Photo courtesy of the Arkansas Democrat Gazette and the Har-Ber Herald.
Har-Ber High School in Springdale, Arkansas, about 150 miles northwest of Little Rock, has suspended its school newspaper after it covered unauthorized high school athlete transfers. The school newspaper, The Har-Ber Herald, embarked on a month-long investigation in which they uncovered five illegal transfers of football players to a nearby rival school.
Two of the transferred athletes noted that they were moved to have a better chance of playing football in college. These transfers violated school-district policy, which outlines the specifics regarding who approves a transfer of a student, in addition to listing all acceptable reasons for a transfer. This raises a serious question for both students, staff and readers alike: Who is in the wrong in this case?
After reviewing many reports and investigations, there is no doubt that the high school is in the wrong. Not only did Har-Ber High School engage in an illegal transfer, but they also silenced their student newspaper and ultimately, their student population for uncovering something extremely important.
In many cases, schools do have the right to restrict their school newspaper and limit what they can and cannot say. The school newspaper is a reflection of the school and is usually school sponsored. However, a spokesperson from the school district said that they played no role in suspending The Har-Ber Herald.
While this may be the case, wouldn’t silencing your school newspaper make the school and the entire district look that much more suspicious? How much more could they be hiding that they are afraid what will be uncovered? Have there been more illegal transfers of student athletes?

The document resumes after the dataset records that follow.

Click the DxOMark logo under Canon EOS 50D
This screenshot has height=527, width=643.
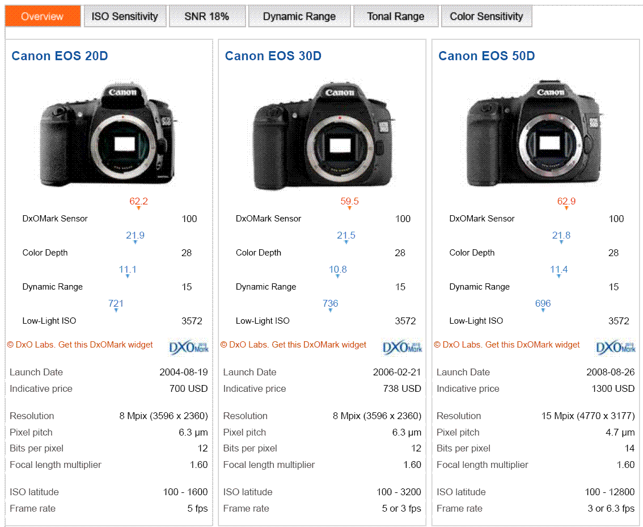(616, 346)
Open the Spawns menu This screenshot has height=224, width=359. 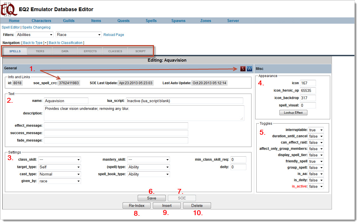[178, 21]
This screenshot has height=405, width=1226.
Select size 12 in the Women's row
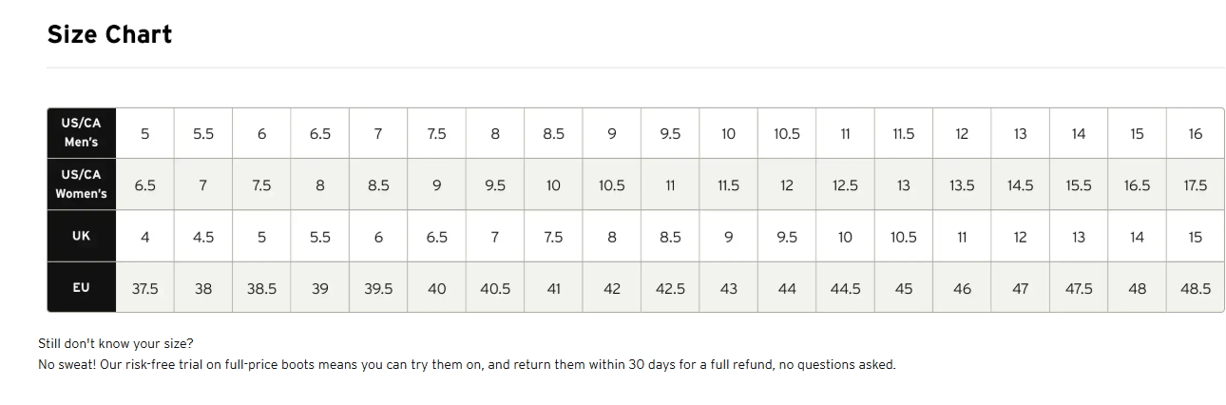point(787,185)
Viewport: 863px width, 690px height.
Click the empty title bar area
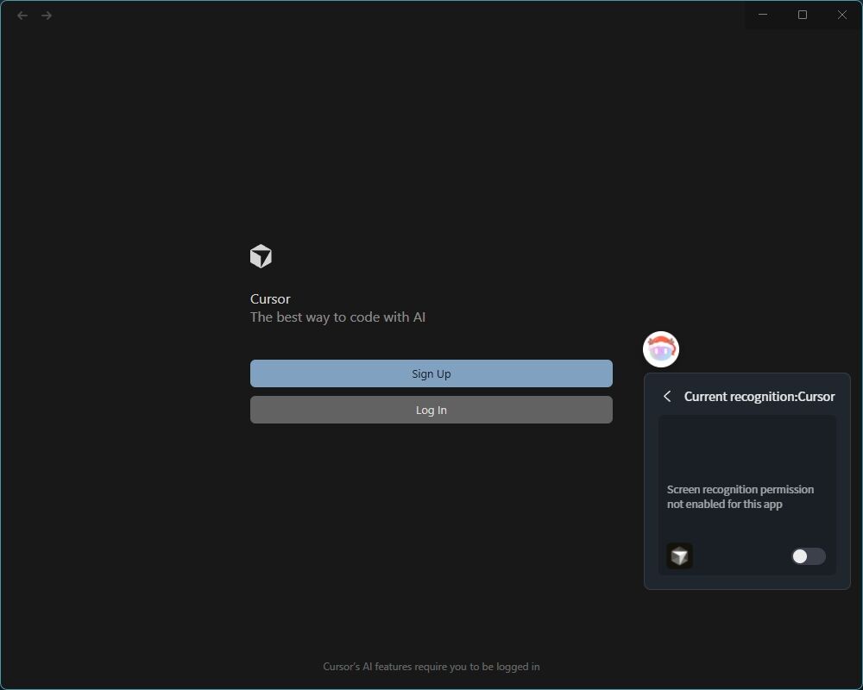(388, 16)
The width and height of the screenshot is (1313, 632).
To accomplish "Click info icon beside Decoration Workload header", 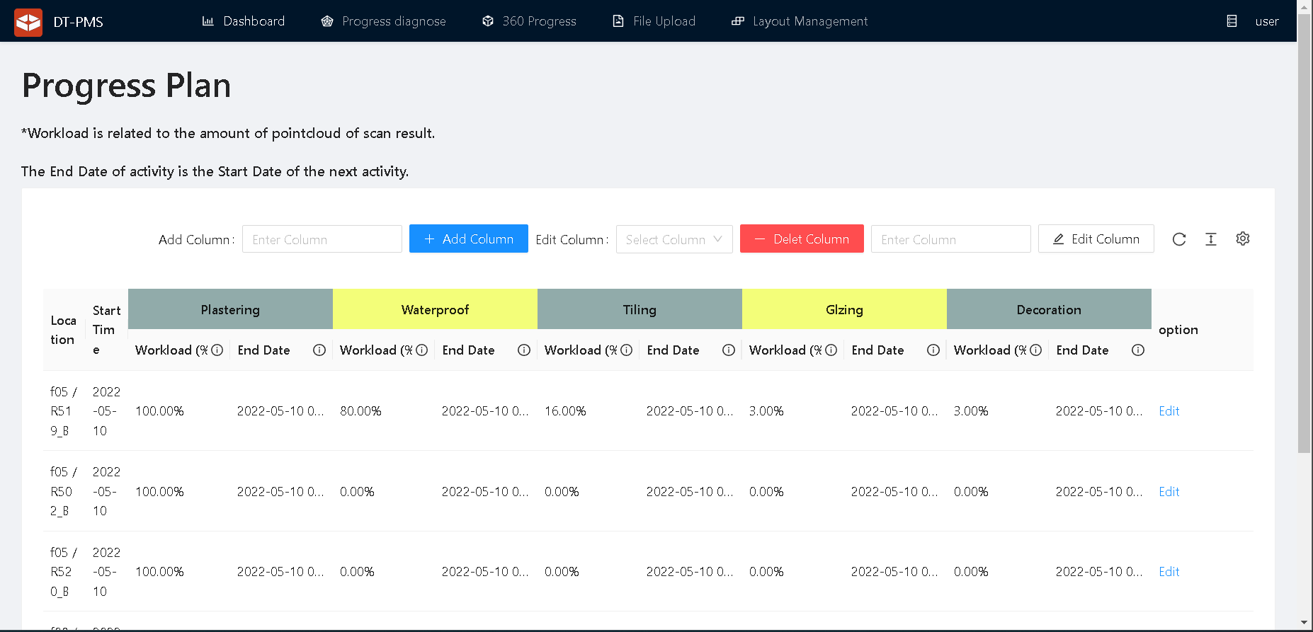I will click(1036, 350).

This is a very complicated issue because we all have First Amendment rights: the freedom of speech, assembly, religion and press. We all have the right to say, write and distribute credible information. These are the principles on which our country was founded.
What Har-Ber High School did really backfired: if they were to let the article stay published, the local community would have found out about the issue. Yes, ultimately, this issue would go to court and it would have turned into a legal battle. But now, the entire nation is paying attention and wondering why the high school would do something so secretive.
Within days of this news gaining national attention, Har-Ber High School allowed the Herald to repost the article about the illegal transfer of the five football players. Rick Schaeffer, a school district spokesperson, released a statement regarding this issue on December 4.
“After continued consideration of the legal landscape, the Springdale School District has concluded that the Har-Ber Herald articles may be reposted. This matter is complex, challenging and has merited thorough review. The social and emotional well-being of all students has been and continues to be a priority of the district…” Schaeffer said.